Squad proposes a team. Names come from a fictional universe:

Here's your team:

🏗️  Danny    — Lead          Scope, decisions, code review
🔧  Rusty    — Backend Dev   Go, AWS SDK, infrastructure
⚛️  Linus    — Frontend Dev  CLI interface, output formatting
🧪  Basher   — Tester        Tests, edge cases, quality
📋  Scribe   — (silent)      Memory, decisions, session logs

Look right? Say yes, add someone, or change a role.
(Or just give me a task to start!)

You can adjust the team or skip straight to work (which is implicit confirmation):

> Yes. Rusty, set up the Go module and project structure.

Squad creates .ai-team/ (roster, charters, histories, routing rules, casting state) and spawns Rusty:

🔧 Rusty — setting up Go module and project structure

Rusty is on it.

5. Give a Bigger Task — Parallel Fan-Out

Use the word “team” to trigger parallel work:

> Team, build the cost monitoring feature. We need an AWS client
> that pulls Cost Explorer data and a Slack notifier that sends
> alerts when thresholds are exceeded.

Squad decomposes the work and launches agents simultaneously:

🏗️ Danny   — reviewing requirements, defining interfaces
🔧 Rusty   — building AWS Cost Explorer client
⚛️ Linus   — building Slack notification module
🧪 Basher  — writing test cases from requirements
📋 Scribe  — logging session

All five agents work at the same time in separate context windows.


6. Check Decisions

After agents finish, see what they decided:

> Show me the decisions
### 2025-07-15: AWS Cost Explorer polling interval
**By:** Rusty
**What:** Poll every 6 hours via cron, not real-time
**Why:** Cost Explorer data updates ~3x/day, more frequent polling wastes API calls

### 2025-07-15: Slack message format
**By:** Linus
**What:** Use Block Kit for alert messages with cost breakdown table
**Why:** Rich formatting, actionable buttons for drill-down

Every agent reads these decisions before their next task.
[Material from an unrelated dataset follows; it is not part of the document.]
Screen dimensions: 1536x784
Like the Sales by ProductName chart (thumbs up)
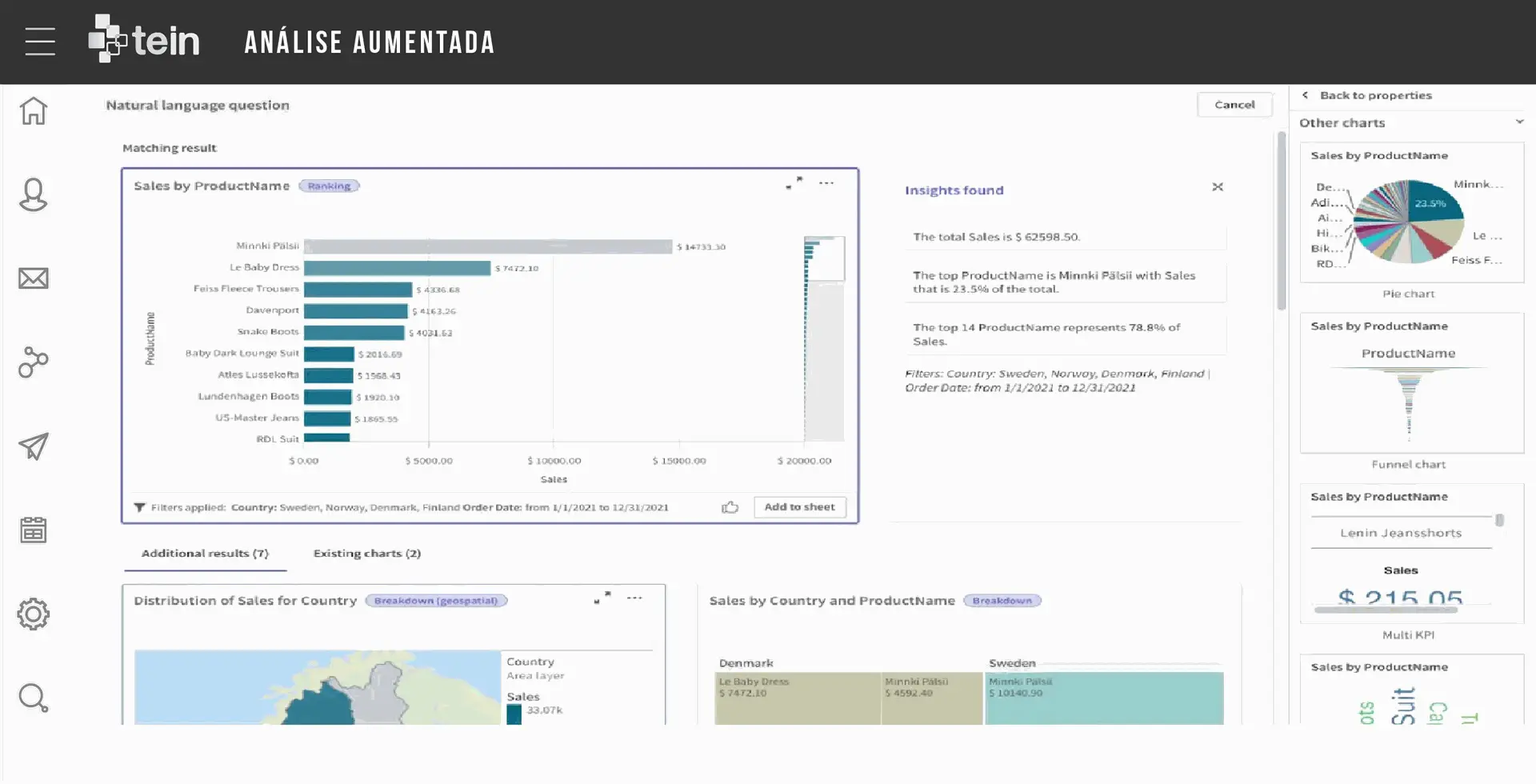tap(730, 507)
As the list grows, the team self-aligns.


7. Commit Your Team

git add .ai-team/ .ai-team-templates/ .github/ .gitattributes
git commit -m "Add Squad team"

Commit .ai-team/ — it’s your team’s brain. Anyone who clones the repo gets the full team with all their accumulated knowledge.


Tips

  • First session is the slowest. Agents have no history yet. After 2–3 sessions, they know your conventions and stop asking redundant questions.
  • Agents improve over sessions. Each agent appends what it learned to its history.md. By week 2, they know your file structure, naming patterns, and preferences.
  • Say “team” for parallel work. Naming a specific agent sends work to just that agent.
  • Directives are sticky. Say "Always use structured logging" and it’s captured permanently in decisions.md.